One such workshop was held on December 9 + 10 in Amsterdam, Netherlands. I (Dirk) attended this workshop, representing Geeklog, to try and get a better idea of what this project is all about.

What the IKS Project has produced so far is a webservice with a REST API that CMS can send their content, e.g. an article, to. The webservice then sends back some RDFa that contains the semantic information for the article. So if the article would contain the word "Paris", you'd get back information stating that Paris is a place and a list of possible places called Paris that the article may be referring to. Since there are several places in the world called Paris, the RDFa will also include a confidence level for each of the options. The quality of the results depends on the semantic engines behind the webservice.

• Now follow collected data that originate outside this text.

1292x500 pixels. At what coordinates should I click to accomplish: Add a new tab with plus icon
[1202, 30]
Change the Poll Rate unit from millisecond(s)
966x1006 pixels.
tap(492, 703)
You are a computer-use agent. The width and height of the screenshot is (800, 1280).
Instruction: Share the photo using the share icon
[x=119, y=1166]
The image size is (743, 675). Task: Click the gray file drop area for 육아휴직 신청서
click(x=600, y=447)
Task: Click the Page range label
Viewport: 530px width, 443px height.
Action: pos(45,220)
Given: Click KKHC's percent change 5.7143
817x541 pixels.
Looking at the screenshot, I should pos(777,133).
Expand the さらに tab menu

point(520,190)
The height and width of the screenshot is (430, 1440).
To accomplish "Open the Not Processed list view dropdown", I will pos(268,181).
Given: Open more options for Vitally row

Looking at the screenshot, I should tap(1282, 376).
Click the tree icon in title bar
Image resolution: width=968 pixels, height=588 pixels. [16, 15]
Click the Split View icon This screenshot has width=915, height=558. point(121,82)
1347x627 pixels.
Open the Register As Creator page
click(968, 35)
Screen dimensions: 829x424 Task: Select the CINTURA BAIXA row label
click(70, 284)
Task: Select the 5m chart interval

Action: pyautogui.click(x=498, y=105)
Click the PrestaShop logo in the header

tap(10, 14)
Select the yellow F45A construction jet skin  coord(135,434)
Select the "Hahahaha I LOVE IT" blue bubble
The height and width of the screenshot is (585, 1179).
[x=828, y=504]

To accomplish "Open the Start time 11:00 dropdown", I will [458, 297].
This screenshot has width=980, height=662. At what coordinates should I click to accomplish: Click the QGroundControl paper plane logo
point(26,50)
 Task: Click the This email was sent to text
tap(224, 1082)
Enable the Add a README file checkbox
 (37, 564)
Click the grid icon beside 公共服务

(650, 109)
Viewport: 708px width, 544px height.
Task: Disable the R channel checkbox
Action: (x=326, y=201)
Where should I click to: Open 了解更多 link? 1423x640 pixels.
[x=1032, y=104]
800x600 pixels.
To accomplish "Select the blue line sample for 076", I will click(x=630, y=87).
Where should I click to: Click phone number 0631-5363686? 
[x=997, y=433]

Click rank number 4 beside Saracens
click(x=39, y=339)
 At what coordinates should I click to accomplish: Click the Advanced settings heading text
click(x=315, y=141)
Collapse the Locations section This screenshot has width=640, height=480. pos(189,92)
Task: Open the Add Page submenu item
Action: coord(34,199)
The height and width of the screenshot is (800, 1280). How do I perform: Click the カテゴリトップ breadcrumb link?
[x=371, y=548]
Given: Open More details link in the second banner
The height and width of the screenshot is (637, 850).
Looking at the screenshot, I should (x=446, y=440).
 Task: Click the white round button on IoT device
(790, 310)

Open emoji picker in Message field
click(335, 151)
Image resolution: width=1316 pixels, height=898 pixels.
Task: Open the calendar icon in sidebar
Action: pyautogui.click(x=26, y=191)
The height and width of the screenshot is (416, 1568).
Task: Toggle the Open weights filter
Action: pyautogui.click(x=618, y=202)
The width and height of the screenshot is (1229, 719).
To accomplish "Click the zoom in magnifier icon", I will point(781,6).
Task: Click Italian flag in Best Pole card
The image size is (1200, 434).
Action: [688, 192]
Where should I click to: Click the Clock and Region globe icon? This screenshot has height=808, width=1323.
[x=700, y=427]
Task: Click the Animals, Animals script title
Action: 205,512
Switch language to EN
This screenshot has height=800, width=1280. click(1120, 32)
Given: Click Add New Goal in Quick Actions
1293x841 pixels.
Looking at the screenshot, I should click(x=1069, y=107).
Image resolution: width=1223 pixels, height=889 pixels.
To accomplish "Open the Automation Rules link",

The webservice used to be called FISE but has since been accepted by the Apache Software Foundation as an incubating project and will be known as Apache Stanbol from now on.

Stanbol can be thought of as a middleware with the REST API on one end and a collection of semantic engines on the other end. As mentioned above, the quality of the results depends on these semantic engines. The idea is that you can select which engines you are using for your CMS or website. This allows for specialized engines that can identify, say, medical terms. Or you may drop the engine that identifies places and use one that knows about Greek sagas, where "Paris" would most likely refer to a person.

From a technical point of view, you would typically run your own instance of Stanbol (although it can also be shared between sites). Being written in Java, Stanbol is a bit of a heavy-weight but simple enough to install. In preparation for the workshop, I hacked together a very primitive Geeklog plugin that would simply send every story to Stanbol when it is saved. The REST API makes this really easy. The more tricky part is parsing and interpreting the RDFa and to use it for something interesting. For my prototype I settled on making it highlight the places and persons it had identified. There will probably be PHP libraries developed as part of Stanbol, which would also offer a way for Geeklog to contribute to the project.

Speaking of Geeklog: What does all this mean for Geeklog now? That's up to us, i.e. the Geeklog community, really. Is there enough interest in getting involved with what looks like a promising project to finally make the Semantic Web (proposed in 1999, after all) a reality? Can you think of use cases for adding semantic information to your Geeklog site? Please leave comments below.

To throw out just one idea: Google is already interpreting some semantic information embedded in pages (see Google Rich Snippets), so this may help in SEO, at least for some sites.